──────── ENTRIES PROVIDED

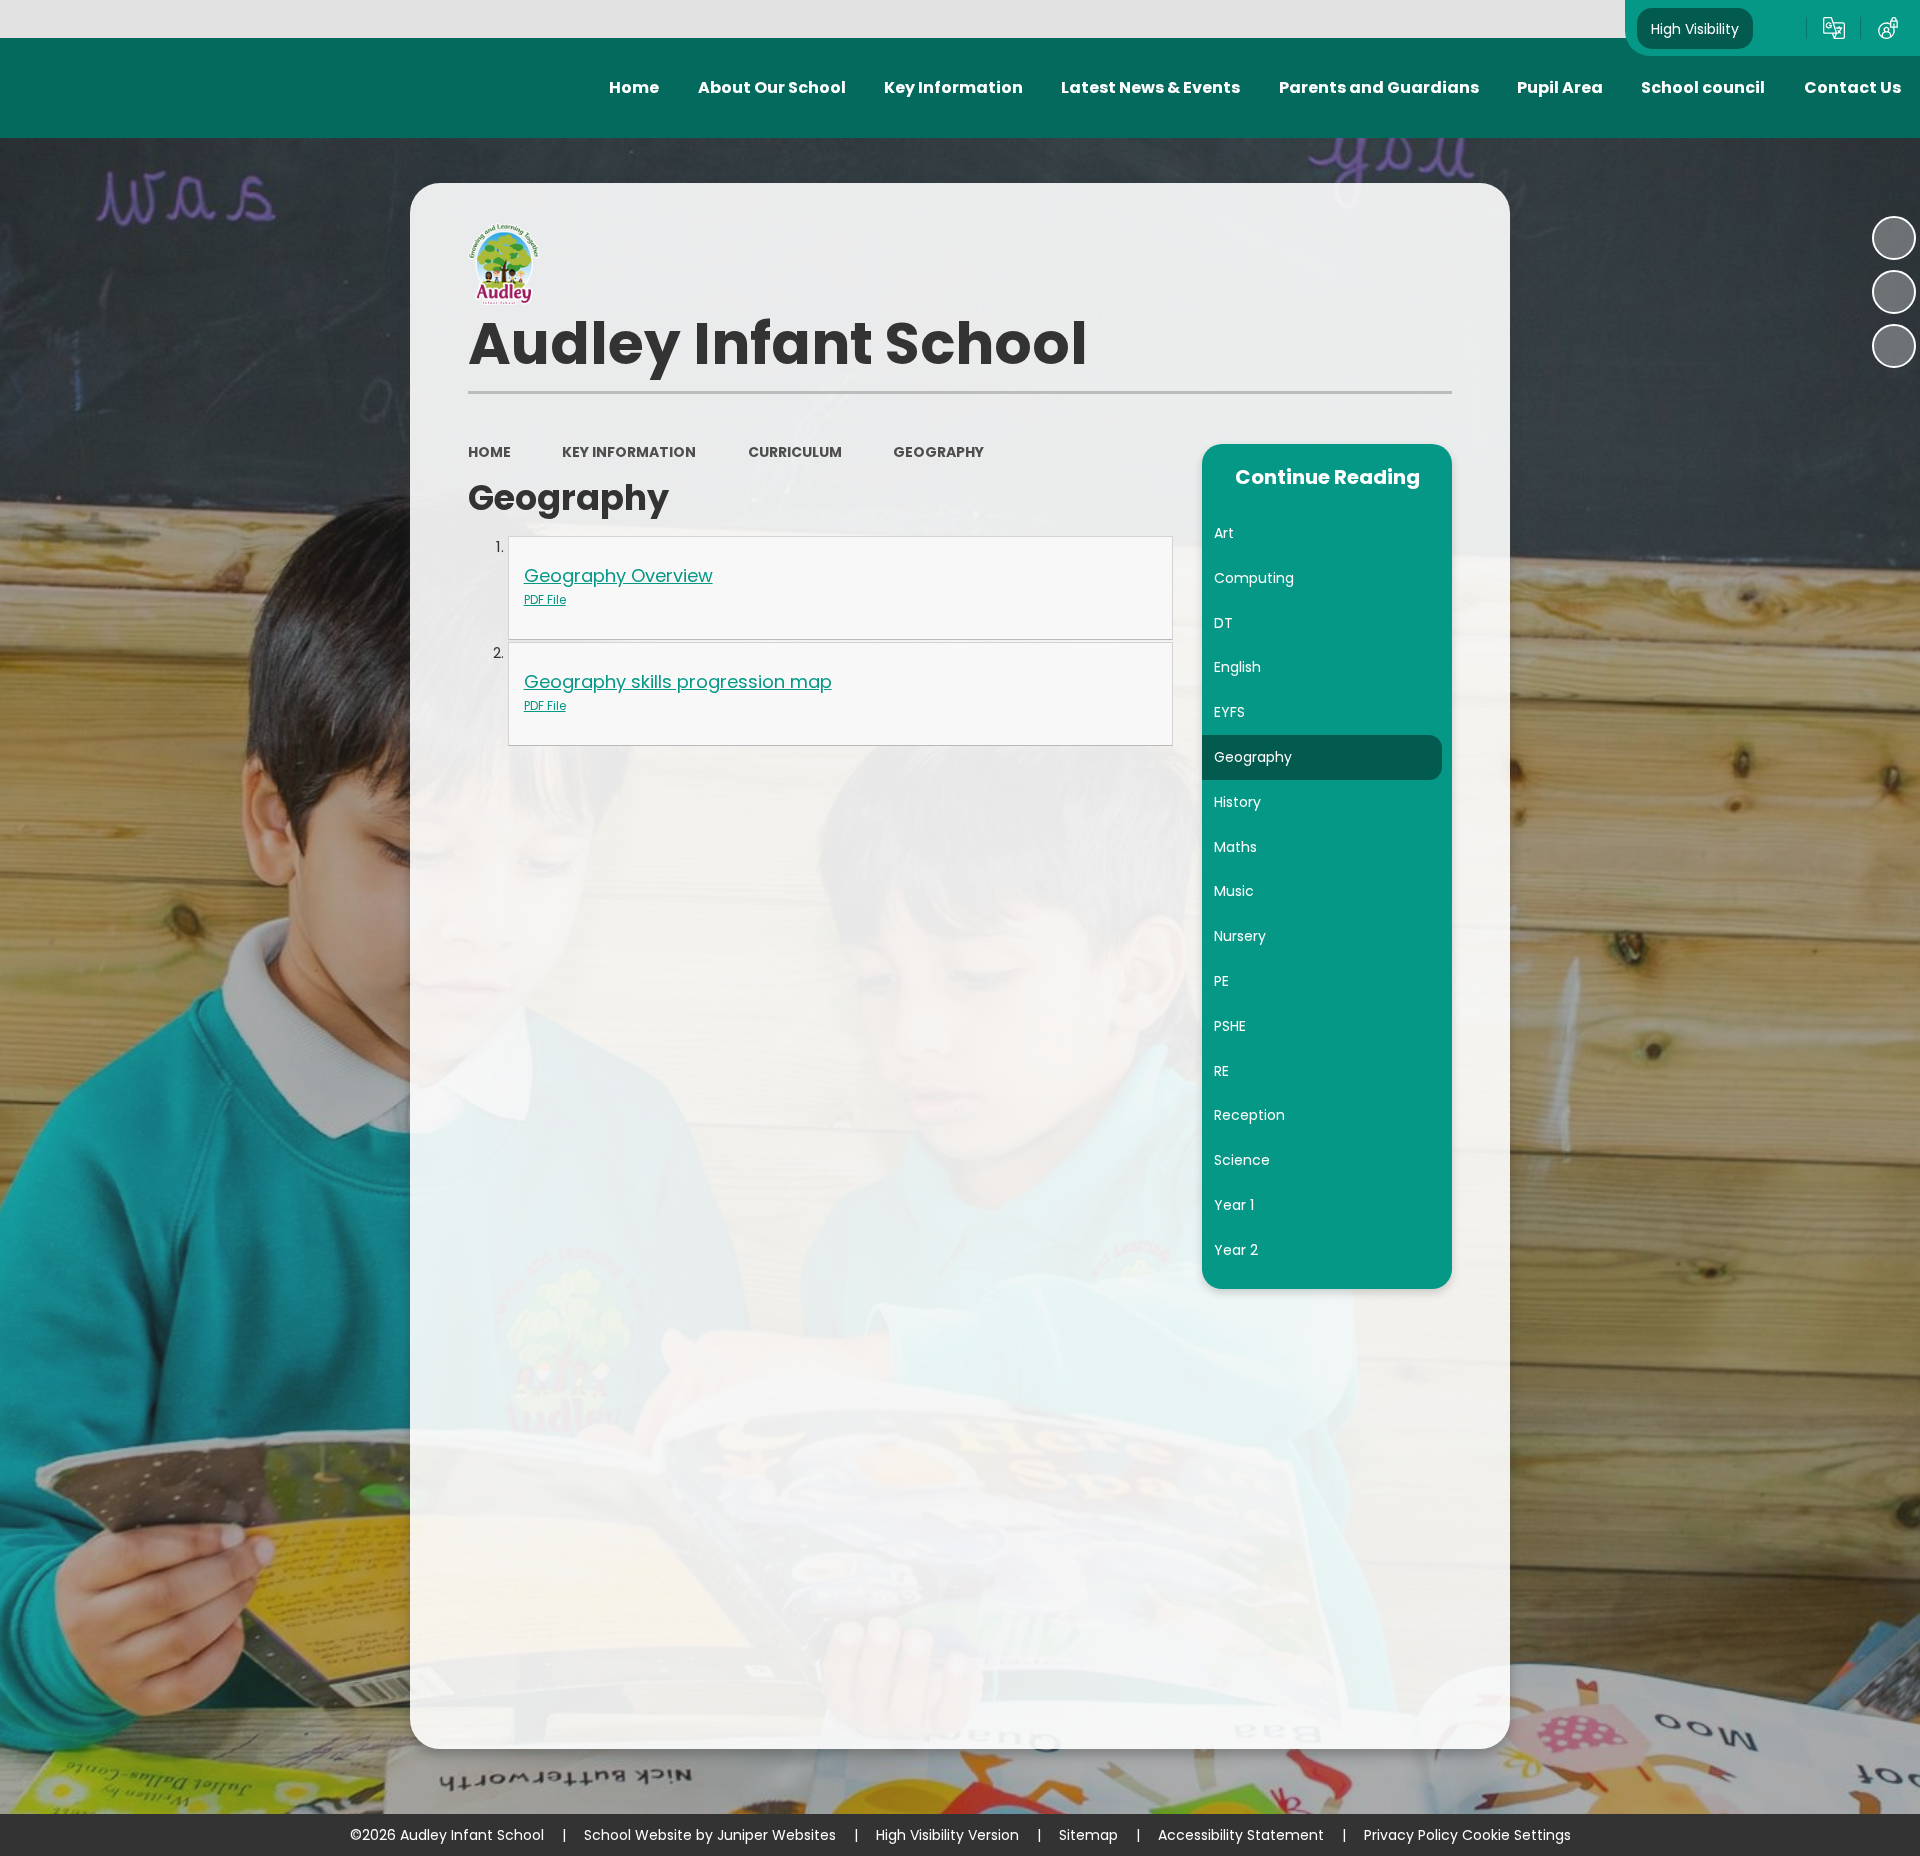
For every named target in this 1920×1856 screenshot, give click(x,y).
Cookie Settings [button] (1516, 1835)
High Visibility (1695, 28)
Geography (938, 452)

────────────────
──────── ENTRIES PROVIDED

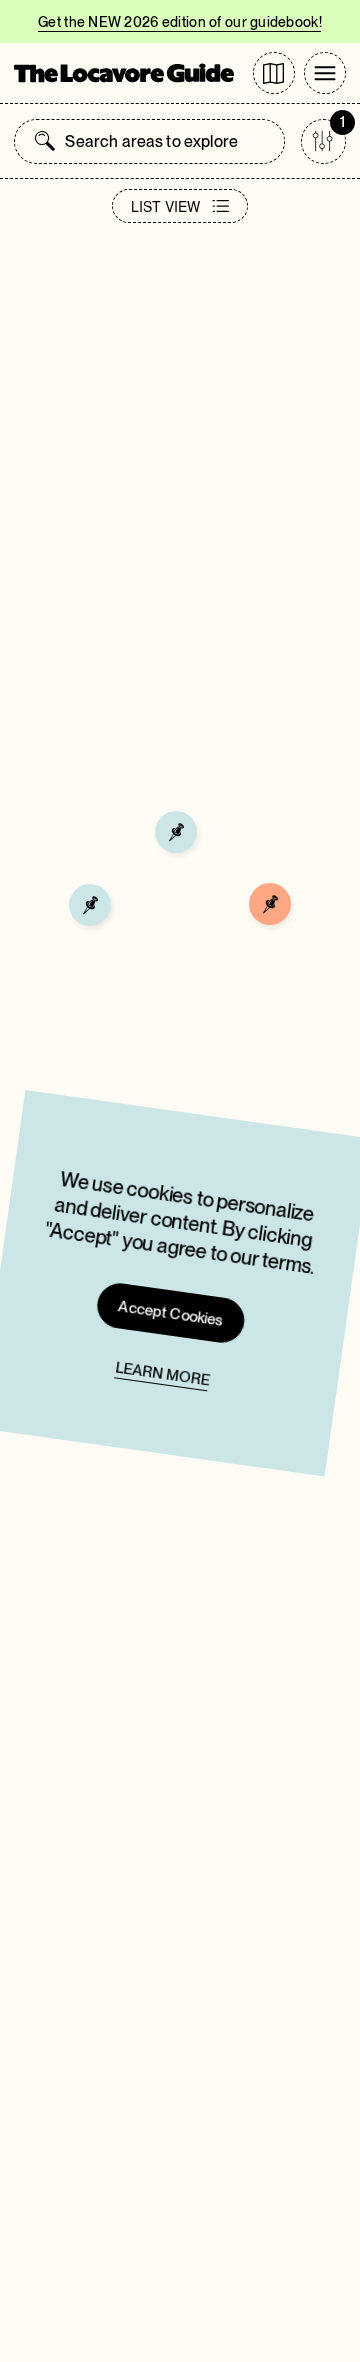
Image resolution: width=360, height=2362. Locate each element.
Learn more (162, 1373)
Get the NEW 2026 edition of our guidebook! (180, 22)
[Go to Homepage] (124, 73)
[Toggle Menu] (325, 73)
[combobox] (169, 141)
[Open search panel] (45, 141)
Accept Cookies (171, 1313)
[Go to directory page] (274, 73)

────────────────

• **AIM OF THE TASK**
The lines above, starting at the one with "Image resolution: width=360, height=2362." and ending at the one with "[Open search panel] (45, 141)", are the only ones to return, exactly as written.

• **RESPONSE BELOW**
Image resolution: width=360, height=2362. Locate each element.
Learn more (162, 1373)
Get the NEW 2026 edition of our guidebook! (180, 22)
[Go to Homepage] (124, 73)
[Toggle Menu] (325, 73)
[combobox] (169, 141)
[Open search panel] (45, 141)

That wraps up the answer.